Subjacente a esta hipótese, esta idéia de que os Estados Unidos se desinteressaram pela América Latina nas décadas passadas, como se, premido pelo esforço político e econômico desprendido com a ofensiva imperialista no Oriente Médio, não lhes restasse forças para cuidar de seu tradicional “pátio traseiro”. Segundo esta mesma hipótese, a erupção de governos nacional-populares que terminaram por inclinar o pêndulo latino-americano para a esquerda, especialmente depois da eleição de presidentes como Hugo Chávez, Evo Morales e Rafael Correa, foi produto do “descuido” da política externa estadunidense, particularmente desastrosa durante os dois governos republicanos.
Mais que uma hipótese, estamos diante de uma impostura intelectual destinada a tornar a ação imperialista no continente praticamente invisível. Acaso os Estados Unidos realmente abandonaram na última década os latino-americanos?
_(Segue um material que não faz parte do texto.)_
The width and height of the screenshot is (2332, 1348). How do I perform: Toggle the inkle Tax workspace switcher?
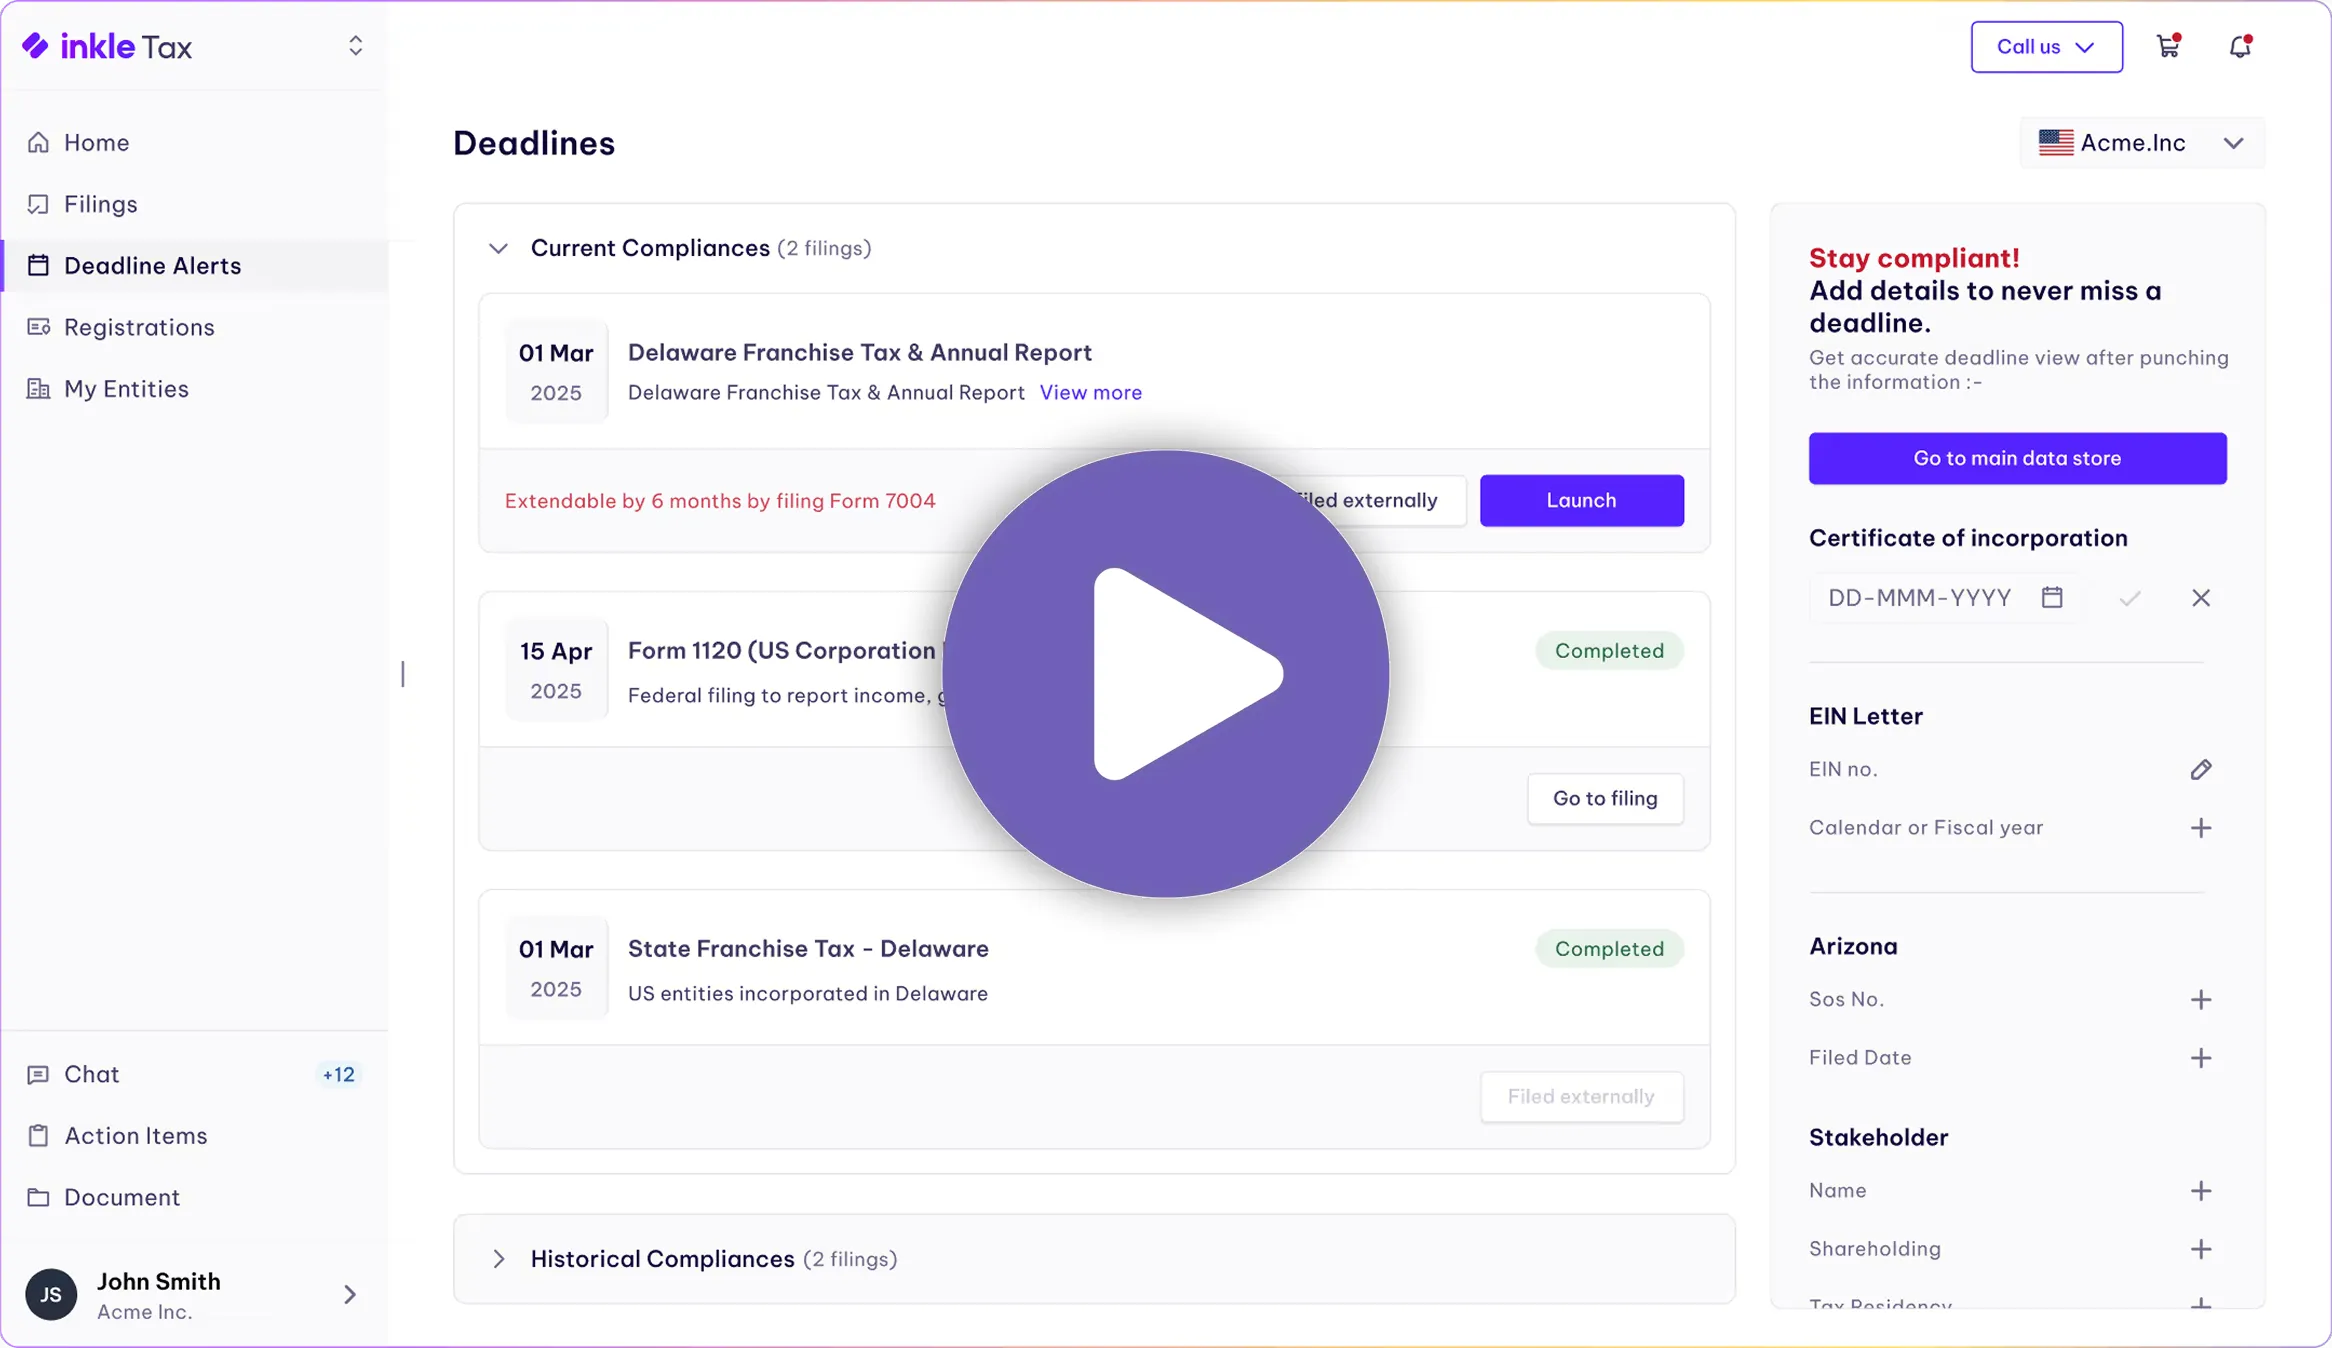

A política econômica aplicada sem dó nem piedade na absoluta maioria dos países da região se denominou, segundo a esquerda liberal, de “neoliberalismo”. Esta política, como sabemos, emanava do famoso “Consenso de Washington” e era inspirada, aplicada e fiscalizada pelo FMI e o Banco Mundial, organismos em que os Estados Unidos possuem profunda influência. O resultado desta orientação de política econômica foi o empobrecimento de 62% da população do continente atualmente composta por pobres e miseráveis.
A deposição do presidente Aristide no Haiti, a tentativa de golpe contra o presidente Hugo Chávez na Venezuela, o apoio incondicional em termos financeiros e militares para manter o terrorismo de estado na Colômbia, o bloqueio à Cuba, o exílio dourado a presidentes depostos como Sánchez de Losada na Bolívia, a pressão em todos os terrenos contra as rebeliões populares da qual Equador em 2001 é o maior exemplo, acaso constituem momentos de uma política de “abandono” do pátio traseiro? Poderíamos continuar com uma espécie de pequeno conto das intervenções estadunidenses no terreno da política e agregar outras tantos na cultura, diplomacia, etc.
É óbvio que a política externa estadunidense chegou a seus limites. Mas é preciso cautela para superar o horizonte liberal na interpretação sobre o ponto, pois se a política externa da potencia em crise já não dá conta de manter a hegemonia em escala global como considero, há uma clara tentativa de mudar a retórica sem, contudo, mudar a essência. Ocorre que a crise de hegemonia é precisamente isso: os Estados Unidos já não podem ganhar a guerra no Iraque e tampouco podem simplesmente sair de lá sem sérias implicações para sua política externa e para o controle mundial que pretendem.
Mas é preciso observar que se conservadores da ultra-direita como Francis Fukuyama estão abandonando o antigo radicalismo que caracterizou suas preposições na política externa estadunidense, é verdade que não o fazem para entrar em campanha mundial para dar o premio Nobel da Paz a Madre Tereza de Calcutá. Estão apenas tentando outra modalidade de controle, de dominação. Buscam recomposição com ex-aliados e especialmente a construção de contrapesos ao nacionalismo revolucionário em curso no continente.
Como anunciou o General James Hill, chefe do Comando Sul dos Estados Unidos, a ameaça aos interesses nacionais estadunidenses na região esta ameaçado pela erupção do “populismo radical”, a nova versão do velho fenômeno político latino-americano encabeçado por líderes mais decididos e fieis aos interesses populares que navegam na onda propiciada pelo fracasso da modernização capitalista que prometeu mundos e fundos às maiorias e criou a maior taxa de desemprego de nossa história recente, uma impressionante onda migratória e o super-endividamento do estado, pela via interna e externa. Enfim, a criação de uma economia exportadora cuja tendência não é outra que o agravamento da crise social e a perpetuação da dependência..
O roteiro do presidente dos Estados Unidos foi, não obstante, bem escolhido. Nestas circunstâncias, foi um grave erro da diplomacia brasileira recebê-lo. A impossibilidade de uma política externa efetivamente independente e soberana é produto da política econômica em curso, razão pela qual nos resta apenas o triste papel do exercício da subserviência e da boa vizinhança com o algoz das experiências populares que apenas começam em outros países da América Latina.